Stack’s decision to come to NCC was motivated by all the college offered. “The college offered a great clinical experience by pairing up with well-respected hospitals in the area, provided a lot of support and resources to students, especially in the first semester, and had an awesome NCLEX passing rate from previous graduating classes.”
Short-term, Stack would like to work at Morristown Medical Center on the orthopedic trauma/spine floor, where she currently works as a nursing assistant. Her long-term goal is to become a travel nurse.
Matthew Turner was a psychiatric social worker before starting a career in clinical research. He enjoyed the research process, but always felt called to be in a setting that let him work with patients directly. After a personal health challenge a few years ago, he decided that it was time to embrace a new career.
“Nursing was the perfect fit because it combines my values with science in settings that improve people’s lives.” When he came to NCC, he connected with a nursing support specialist to develop organizational and test-taking skills. He attributes his success in classes and clinical settings to the support the specialist provided him.
Turner plans to work for a hospital that offers great opportunities for training and different areas of practice. “I can see myself being closely involved in critical care, pediatrics, or patient education.”

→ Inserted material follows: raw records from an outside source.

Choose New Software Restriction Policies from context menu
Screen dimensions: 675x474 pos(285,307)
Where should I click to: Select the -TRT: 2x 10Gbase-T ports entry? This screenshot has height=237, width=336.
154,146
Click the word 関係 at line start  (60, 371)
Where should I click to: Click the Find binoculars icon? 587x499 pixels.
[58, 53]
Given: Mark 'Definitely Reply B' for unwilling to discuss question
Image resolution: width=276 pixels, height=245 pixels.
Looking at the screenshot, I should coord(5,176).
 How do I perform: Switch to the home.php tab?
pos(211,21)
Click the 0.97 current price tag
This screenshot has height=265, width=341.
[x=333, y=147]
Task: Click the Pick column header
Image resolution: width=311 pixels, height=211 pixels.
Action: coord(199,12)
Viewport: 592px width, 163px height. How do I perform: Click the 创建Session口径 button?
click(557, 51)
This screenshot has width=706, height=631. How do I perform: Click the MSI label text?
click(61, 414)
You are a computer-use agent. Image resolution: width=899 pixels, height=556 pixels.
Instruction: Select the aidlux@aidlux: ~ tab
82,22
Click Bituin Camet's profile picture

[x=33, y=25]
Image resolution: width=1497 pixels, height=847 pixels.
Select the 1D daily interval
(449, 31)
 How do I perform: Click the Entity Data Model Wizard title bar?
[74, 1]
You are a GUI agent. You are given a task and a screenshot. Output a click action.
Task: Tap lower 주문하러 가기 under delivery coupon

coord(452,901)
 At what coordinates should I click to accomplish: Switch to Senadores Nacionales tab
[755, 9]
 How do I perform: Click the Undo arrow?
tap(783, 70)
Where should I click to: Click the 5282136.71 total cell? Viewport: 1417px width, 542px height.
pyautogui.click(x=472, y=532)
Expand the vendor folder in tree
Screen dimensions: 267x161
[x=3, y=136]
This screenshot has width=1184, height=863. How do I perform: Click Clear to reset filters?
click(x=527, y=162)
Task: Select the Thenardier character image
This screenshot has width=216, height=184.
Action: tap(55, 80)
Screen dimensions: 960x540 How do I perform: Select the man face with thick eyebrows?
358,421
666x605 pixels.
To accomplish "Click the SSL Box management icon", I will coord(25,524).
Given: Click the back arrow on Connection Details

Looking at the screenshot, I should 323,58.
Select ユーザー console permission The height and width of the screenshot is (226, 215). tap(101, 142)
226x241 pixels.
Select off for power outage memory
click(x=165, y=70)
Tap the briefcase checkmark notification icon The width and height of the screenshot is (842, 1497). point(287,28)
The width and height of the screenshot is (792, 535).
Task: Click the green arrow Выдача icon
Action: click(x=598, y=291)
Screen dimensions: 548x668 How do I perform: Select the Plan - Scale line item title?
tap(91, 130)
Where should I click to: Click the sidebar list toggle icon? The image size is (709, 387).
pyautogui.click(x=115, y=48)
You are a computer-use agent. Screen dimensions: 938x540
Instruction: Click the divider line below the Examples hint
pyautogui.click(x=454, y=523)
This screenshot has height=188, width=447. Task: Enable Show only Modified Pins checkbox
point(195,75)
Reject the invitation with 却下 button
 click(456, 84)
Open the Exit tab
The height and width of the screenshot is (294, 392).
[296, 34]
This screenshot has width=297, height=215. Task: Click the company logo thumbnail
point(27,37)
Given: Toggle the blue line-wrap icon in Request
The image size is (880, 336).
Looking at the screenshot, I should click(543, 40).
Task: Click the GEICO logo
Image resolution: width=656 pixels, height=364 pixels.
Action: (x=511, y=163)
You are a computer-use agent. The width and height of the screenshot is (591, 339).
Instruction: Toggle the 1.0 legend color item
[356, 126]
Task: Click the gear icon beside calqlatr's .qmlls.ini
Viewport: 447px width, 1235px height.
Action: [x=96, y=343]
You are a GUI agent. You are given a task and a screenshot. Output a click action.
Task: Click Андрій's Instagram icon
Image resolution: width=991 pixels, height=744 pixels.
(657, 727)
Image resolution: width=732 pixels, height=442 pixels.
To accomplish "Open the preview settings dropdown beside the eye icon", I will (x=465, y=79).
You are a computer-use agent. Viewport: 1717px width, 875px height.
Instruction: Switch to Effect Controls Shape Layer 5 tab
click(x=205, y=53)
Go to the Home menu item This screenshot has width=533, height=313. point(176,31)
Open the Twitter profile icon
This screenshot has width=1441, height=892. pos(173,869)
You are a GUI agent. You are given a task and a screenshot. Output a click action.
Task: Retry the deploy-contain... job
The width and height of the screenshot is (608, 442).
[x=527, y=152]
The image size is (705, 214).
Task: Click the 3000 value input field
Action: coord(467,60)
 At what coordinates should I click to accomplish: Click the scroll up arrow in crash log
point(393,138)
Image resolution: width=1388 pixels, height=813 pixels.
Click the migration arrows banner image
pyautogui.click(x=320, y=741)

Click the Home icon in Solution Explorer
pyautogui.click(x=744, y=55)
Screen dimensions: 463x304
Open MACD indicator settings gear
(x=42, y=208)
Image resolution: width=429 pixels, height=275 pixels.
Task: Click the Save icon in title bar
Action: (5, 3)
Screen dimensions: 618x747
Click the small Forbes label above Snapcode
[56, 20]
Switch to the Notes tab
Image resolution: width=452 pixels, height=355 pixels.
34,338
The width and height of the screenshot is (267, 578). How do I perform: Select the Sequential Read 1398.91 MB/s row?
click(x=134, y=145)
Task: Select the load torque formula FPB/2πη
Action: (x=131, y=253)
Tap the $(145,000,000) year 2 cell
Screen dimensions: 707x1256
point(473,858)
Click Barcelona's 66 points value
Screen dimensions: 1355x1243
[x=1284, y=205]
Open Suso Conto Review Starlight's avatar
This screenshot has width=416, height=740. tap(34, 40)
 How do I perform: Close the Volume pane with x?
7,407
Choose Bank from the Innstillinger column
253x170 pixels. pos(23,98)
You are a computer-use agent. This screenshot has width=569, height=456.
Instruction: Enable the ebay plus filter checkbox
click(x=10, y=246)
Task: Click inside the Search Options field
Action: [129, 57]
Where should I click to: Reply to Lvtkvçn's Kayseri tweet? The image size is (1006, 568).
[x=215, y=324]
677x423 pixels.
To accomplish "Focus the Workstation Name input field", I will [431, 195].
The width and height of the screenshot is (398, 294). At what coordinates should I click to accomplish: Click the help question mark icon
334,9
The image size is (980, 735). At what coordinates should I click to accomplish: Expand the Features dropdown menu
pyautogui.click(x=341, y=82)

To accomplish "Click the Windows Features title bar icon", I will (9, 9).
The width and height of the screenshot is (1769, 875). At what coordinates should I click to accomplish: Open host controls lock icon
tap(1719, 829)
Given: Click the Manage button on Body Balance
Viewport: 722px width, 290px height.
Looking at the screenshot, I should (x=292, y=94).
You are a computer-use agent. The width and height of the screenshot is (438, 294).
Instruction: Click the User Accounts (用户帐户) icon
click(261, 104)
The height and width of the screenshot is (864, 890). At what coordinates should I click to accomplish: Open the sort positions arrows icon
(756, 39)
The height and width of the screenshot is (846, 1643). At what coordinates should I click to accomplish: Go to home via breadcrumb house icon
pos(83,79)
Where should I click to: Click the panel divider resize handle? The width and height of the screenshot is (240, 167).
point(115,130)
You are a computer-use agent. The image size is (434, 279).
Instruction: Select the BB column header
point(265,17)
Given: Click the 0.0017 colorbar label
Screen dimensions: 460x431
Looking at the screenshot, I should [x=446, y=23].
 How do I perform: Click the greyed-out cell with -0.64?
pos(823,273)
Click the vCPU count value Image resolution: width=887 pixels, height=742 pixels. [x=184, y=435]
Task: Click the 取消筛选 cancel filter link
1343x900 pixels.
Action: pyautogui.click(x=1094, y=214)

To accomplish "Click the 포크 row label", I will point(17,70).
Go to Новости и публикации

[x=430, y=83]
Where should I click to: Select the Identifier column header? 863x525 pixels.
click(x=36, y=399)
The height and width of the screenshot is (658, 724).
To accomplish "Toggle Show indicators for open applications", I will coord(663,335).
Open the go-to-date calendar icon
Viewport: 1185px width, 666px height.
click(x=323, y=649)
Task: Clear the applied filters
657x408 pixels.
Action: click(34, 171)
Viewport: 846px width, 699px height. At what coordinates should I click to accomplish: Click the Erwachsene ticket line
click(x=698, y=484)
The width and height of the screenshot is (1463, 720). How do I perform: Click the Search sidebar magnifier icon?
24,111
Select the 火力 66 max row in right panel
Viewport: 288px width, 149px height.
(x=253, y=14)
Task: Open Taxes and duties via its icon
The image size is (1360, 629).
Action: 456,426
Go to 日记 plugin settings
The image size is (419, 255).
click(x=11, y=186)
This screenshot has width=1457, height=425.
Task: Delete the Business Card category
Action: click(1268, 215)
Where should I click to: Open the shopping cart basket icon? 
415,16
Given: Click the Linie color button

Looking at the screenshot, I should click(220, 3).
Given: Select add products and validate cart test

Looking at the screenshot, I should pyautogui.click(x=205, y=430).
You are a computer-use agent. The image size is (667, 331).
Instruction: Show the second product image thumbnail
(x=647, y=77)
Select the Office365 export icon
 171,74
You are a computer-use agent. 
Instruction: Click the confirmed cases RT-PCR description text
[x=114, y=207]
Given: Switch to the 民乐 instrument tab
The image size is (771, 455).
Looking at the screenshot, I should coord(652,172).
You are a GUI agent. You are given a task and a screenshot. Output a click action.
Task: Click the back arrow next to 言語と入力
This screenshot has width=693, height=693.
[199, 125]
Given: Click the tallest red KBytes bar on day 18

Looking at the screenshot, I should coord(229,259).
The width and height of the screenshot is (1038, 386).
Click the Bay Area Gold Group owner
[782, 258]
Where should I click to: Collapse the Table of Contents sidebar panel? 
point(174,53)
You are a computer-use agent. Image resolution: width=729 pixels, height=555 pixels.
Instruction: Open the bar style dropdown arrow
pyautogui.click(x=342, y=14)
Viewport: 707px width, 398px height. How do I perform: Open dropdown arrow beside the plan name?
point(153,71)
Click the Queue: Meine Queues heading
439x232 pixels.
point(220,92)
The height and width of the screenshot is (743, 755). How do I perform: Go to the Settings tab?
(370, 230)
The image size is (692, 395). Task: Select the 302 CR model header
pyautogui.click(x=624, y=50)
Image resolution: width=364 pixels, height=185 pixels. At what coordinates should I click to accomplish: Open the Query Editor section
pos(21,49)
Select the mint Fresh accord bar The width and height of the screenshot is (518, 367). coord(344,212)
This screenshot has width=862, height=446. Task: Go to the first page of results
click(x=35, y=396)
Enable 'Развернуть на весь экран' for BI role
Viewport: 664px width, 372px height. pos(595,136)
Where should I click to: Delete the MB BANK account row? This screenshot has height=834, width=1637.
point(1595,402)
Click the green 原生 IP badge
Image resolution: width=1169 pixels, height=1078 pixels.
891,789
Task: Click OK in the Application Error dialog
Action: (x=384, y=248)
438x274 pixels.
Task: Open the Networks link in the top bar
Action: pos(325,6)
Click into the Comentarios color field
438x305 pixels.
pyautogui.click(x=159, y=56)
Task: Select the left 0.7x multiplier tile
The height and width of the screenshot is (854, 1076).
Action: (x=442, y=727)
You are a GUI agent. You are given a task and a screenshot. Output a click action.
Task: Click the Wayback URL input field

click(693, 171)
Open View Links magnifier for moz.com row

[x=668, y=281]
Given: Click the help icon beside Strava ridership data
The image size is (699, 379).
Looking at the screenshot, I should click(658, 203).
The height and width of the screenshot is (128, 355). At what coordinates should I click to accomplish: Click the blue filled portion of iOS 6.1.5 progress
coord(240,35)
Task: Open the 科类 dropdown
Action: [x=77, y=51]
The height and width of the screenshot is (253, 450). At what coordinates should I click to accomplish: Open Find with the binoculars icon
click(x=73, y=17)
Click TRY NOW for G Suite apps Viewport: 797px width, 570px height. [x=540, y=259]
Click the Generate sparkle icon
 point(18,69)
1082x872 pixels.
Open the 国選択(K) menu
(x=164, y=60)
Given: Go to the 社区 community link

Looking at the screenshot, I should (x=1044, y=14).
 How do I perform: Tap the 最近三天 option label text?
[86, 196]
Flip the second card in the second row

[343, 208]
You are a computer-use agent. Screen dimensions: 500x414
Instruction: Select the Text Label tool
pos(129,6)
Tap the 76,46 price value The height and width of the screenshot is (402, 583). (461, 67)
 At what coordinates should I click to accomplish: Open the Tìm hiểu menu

Stacy Long spent a decade as a guidance counselor. She always had an interest in becoming a nurse but never had the confidence that she could be successful with the rigorous course requirements. About a year after having her daughter, she decided to go for it.
“I want her [my daughter] to grow up and do whatever she wants to do, no matter how challenging it may seem. NCC has exceeded all my expectations. I have both a bachelor’s and master’s degree but neither has challenged me more academically than earning my ADN at NCC. The faculty set their expectations high, but they are also there to provide support and mentorship. I believe I have the tools I need to be successful.”
Long plans to pursue a position in an Emergency Department, which she feels will be a great opportunity for her to learn a variety of different skills.
Liz Salvadore currently works as a medical assistant at Lehigh Valley Health Network while she’s attending NCC. She was motivated to become a nurse when she witnessed a patient go into cardiac arrest and saw nurses skillfully save the patient. “I was so inspired by their confidence and fearlessness that I started taking pre-requisites to get into the program right away.”
After coming to study at NCC, Salvadore considers her professors, classmates and the rest of the nursing staff her home. She plans to work as a nurse in critical care upon graduating NCC. “I was fortunate enough to spend a day in the NICU during clinicals last semester, and it was truly life-changing. This semester, I’m very excited to spend time in the ICU.”
Mary Jean Osborne, director of the nursing program at NCC, stated, “At this critical time in healthcare as our profession navigates a nationwide nursing shortage, associate degree graduates are critical to the pipeline of front-line providers. We are most grateful to Highmark Blue Shield for recognizing the value of our graduates and supporting them on their pathway to the profession.”
The Northampton scholarships mark the fourth installment in a series of Frontline Worker Grants to support current college students pursuing careers in healthcare. The NCC Foundation gratefully acknowledges the donor who established the Highmark Blue Shield Frontline Worker Grant to support Northampton Community College nursing students.